Tuesday, May 19, 2026

Russian Historians Tell Kyrgyz Scholars to Replace Term ‘Colonialism’ with the Word ‘Administration’

Paul Goble

            Staunton, May 18 – From a country where a current war is called “a special military operation” and those who suggest otherwise are punished, it should come as no surprise that Russians will try to solve other political problems with analogous verbal sleight of hand. But as with the case with the war in Ukraine, such attempts are likely to backfire.

            The Russian Military Historical Society which is led by Putin loyalist Vladimir Medinsky held its first meeting with Kyrgyzstan’s expert advisory council on history and tried unsuccessfully to attack discussions of Russian colonialism by calling it something else (https://amp.rbc.ru/rbcnews/politics/18/05/2026/6a0b0d679a7947e252c6f2f5).

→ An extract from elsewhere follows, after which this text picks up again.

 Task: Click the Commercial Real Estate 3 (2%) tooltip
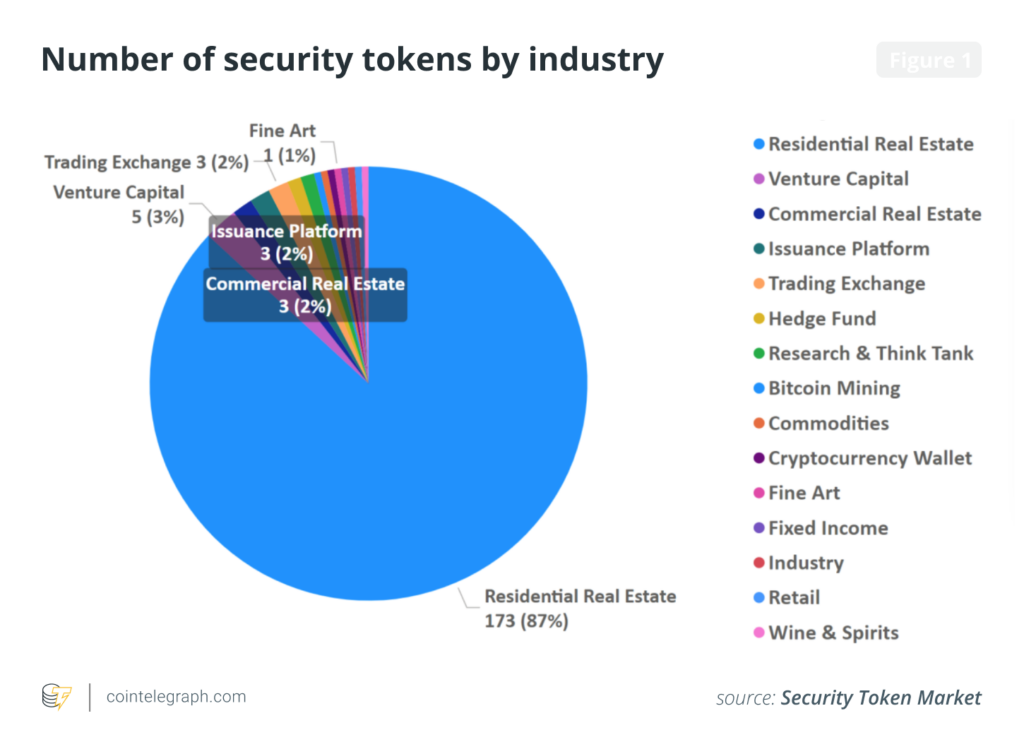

            At the meeting, Andrey Bykov of Moscow’s Institute of Oriental Studies called for replacing the terms “colonialism” and “colonial policy” with the terms “administration” and administrative measures” in an 11th grade Kyrgyzstan history textbook. The Russian scholar said any failure to do that was “a tribute to fashion” and at odds with the facts.

            The Kyrgyz side wasn’t having any of this. Abylabek Askanov, head of Bishkek’s Institute of History, Archaeology and Ethnology, responded that doing so would be “extremely difficult” given what is generally understood by the term colonialism. Changing words won’t do anything about that.

            Bykov replied that “Russia has no intention of dictating to Kyrgyzstan,” although it is virtually certain that his audience knows that Moscow did just that in the past and that it has one so on occasion since Putin became president, most prominently in 2024 when Russian scholars attacked an Armenian textbook for “calling into question the special role of the Russian Empire.”